Start of Entries shown

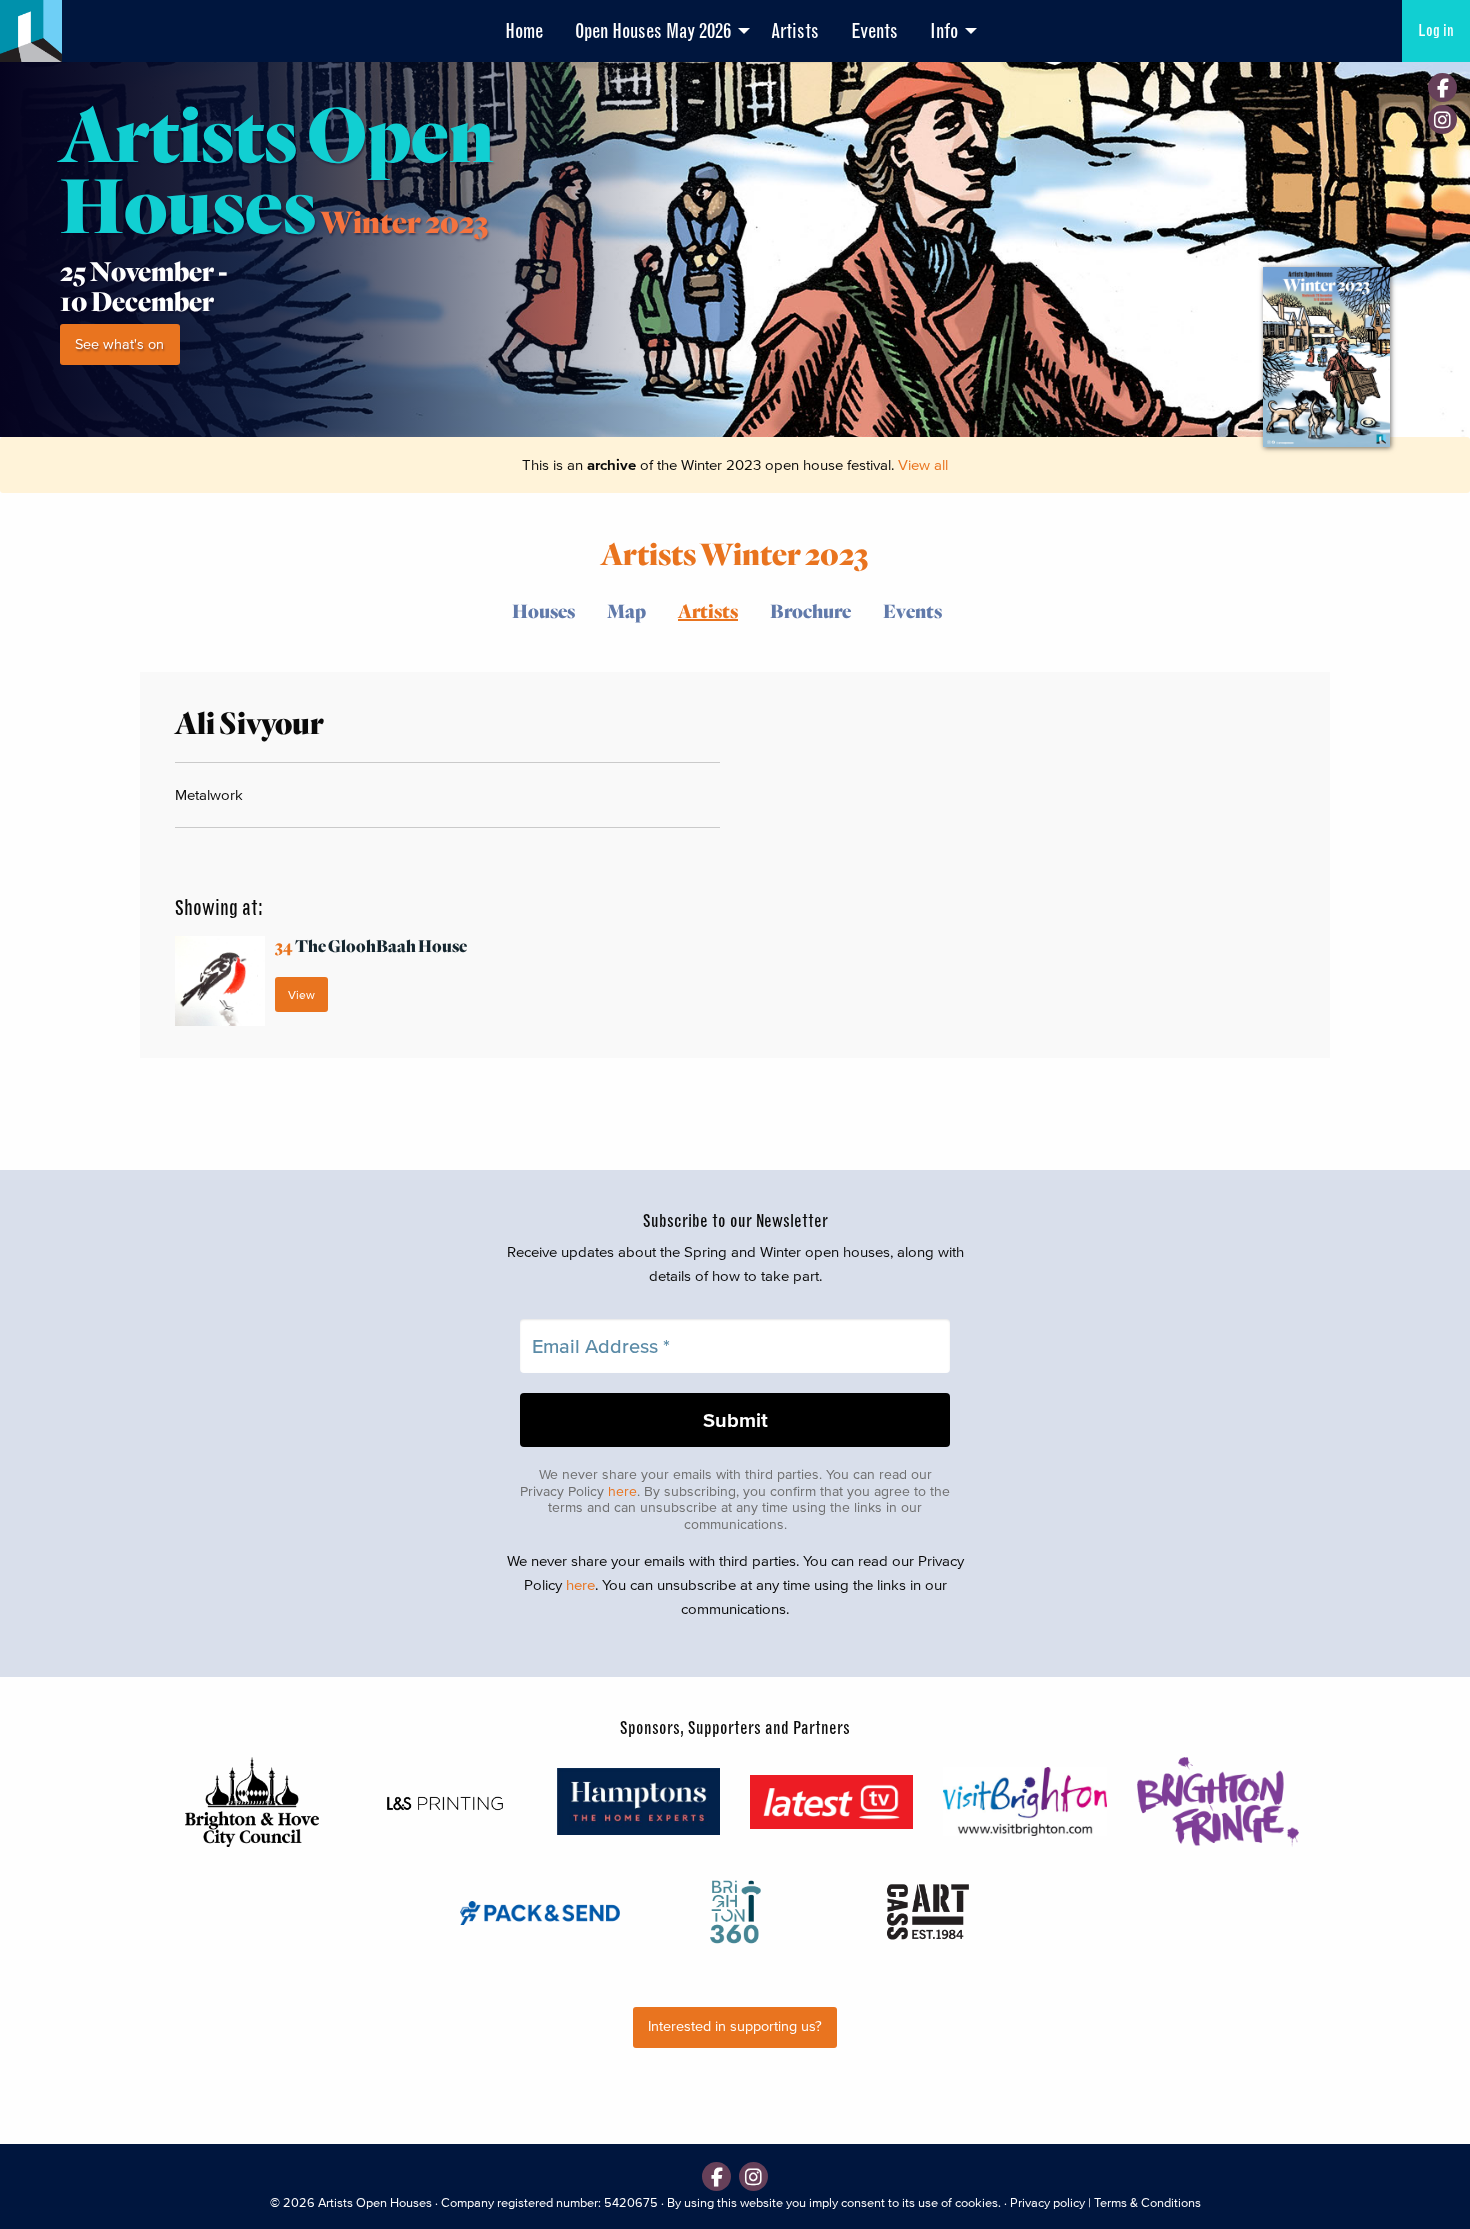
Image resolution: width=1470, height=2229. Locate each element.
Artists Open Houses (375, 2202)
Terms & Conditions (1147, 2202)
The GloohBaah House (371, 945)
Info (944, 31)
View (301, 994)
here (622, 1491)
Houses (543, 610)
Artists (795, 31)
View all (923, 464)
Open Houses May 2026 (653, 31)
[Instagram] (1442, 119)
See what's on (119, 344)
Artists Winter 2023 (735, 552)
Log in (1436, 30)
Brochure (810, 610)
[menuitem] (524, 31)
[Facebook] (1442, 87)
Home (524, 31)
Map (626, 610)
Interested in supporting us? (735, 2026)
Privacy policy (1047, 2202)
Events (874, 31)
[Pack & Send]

End of Entries shown

About this task:
Consider the entries above and return each line with the string "Artists".

Exercise response:
Artists Open Houses (375, 2202)
Artists (795, 31)
Artists Winter 2023 (735, 552)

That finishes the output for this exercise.